Since both the MEK/ERK 1/2 and PI3-kinase/AKT cell signalling cascades are known to inhibit both apoptotic pathways, caspase-8 and caspase-9 assays were performed to determine if these caspases are activated upon siRPSA #1-mediated LRP/LR knock-down. Both early and late stage colorectal cancer cell lines were found to have higher caspase-8 activity post transfection with siRPSA #1, in contrast to cells that were not transfected. Caspase-8 plays a vital role in the extrinsic apoptotic signalling pathway through death receptors, thus it is suggested that siRNA-mediated LRP knock-down induces the apoptotic process in SW-480 and DLD-1 cells extrinsically. Moreover, this study revealed that SW-480 cells and DLD-1 also have increased in caspase-9 activity after LRP down-regulation, in contrast to cells that were not transfected. Caspase-9 plays a critical role in the intrinsic apoptotic signalling pathway, proposing that siRNA-mediated LRP knock-down also initiates apoptosis in SW-480 and DLD-1 cells through the intrinsic pathway.
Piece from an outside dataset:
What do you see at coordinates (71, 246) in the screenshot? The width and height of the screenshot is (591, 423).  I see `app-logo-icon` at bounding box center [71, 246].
The intrinsic and extrinsic pathways interconnect with each other at several levels and can both be influenced by similar factors. In fact, one study showed that activated extrinsic caspase-8 stimulated the release of cytochrome
c and apoptosome formation and ultimately activation of the intrinsic pathway [
43,
44]. A potential reason as to why SW-480 and DLD-1 cells experience apoptosis through both apoptotic pathways may be that these colorectal cancer cells undergo a mechanism known as retaliatory caspase activation where the two apoptotic pathways are found to use a feedback amplification loop in order to activate one another [
45]. Specifically, activated caspase-9 initiates and proteolytically cleaves caspase-3, also leading to caspase-8 activation [
45,
46]. Moreover, due to SW-480 and DLD-1 cells undergoing both apoptotic pathways, it can be said that down-regulated LRP/LR possibly hampers both anti-apoptotic signalling pathways on account of the reduced interaction of phosphorylated FAK and LRP/LR.